I'll carry on investigating and see if I can figure out a fix, but I suspect it
is going to require either a rewrite or some aggressively coarse-grained
locking.
> XmlRpcClient is supposed to be thread-safe but it isn't
> -------------------------------------------------------
>
> Key: XMLRPC-167
> URL: https://issues.apache.org/jira/browse/XMLRPC-167
> Project: XML-RPC
> Issue Type: Bug
> Components: Source
> Affects Versions: 3.1.2
> Environment: Solaris
> Reporter: Alan Burlison
>
> http://ws.apache.org/xmlrpc/apidocs/org/apache/xmlrpc/client/XmlRpcClient.html
> says:
> ----------
> A configured XmlRpcClient object is thread safe: In other words, the
> suggested use is, that you configure the client using
> setTransportFactory(XmlRpcTransportFactory) and similar methods, store it in
> a field and never modify it again. Without modifications, the client may be
> used for an arbitrary number of concurrent requests.
> ----------
> I have a simple test case that creates two threads that share a single
> XmlRpcClient instance, and if I run the test I see the following errors:
> ----------
> Fatal Error] :1:1: Content is not allowed in prolog.

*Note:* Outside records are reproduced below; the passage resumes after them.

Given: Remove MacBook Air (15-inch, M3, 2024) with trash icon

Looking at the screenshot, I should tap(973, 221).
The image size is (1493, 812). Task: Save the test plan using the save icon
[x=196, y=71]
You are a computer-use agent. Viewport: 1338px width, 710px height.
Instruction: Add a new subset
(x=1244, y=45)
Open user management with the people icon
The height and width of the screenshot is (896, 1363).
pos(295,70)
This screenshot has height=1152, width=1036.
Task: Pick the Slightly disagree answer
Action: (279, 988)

> operation failed, Failed to parse server's response: Content is not allowed
> in prolog.
> [Fatal Error] :1:10: Element type "xlvrsion" must be followed by either
> attribute specifications, ">" or "/>".
> operation failed, Failed to parse server's response: Element type "xlvrsion"
> must be followed by either attribute specifications, ">" or "/>".
> ----------
> ----------
> [Fatal Error] :1:1: Content is not allowed in prolog.
> [Fatal Error] :1:5: Element type "xlv" must be followed by either attribute
> specifications, ">" or "/>".
> operation failed, Failed to parse server's response: Element type "xlv" must
> be followed by either attribute specifications, ">" or "/>".
> operation failed, Failed to parse server's response: Content is not allowed
> in prolog.
> ----------
> If I wrap the call to XmlRpcClient.execute with a synchronized block that
> locks on the XmlRpcClient object, the code works fine.
> It looks like the execute code is not locking around the read/write to/from
> the server, so the threads are competing to read the response from the
> server, and are tripping over each other.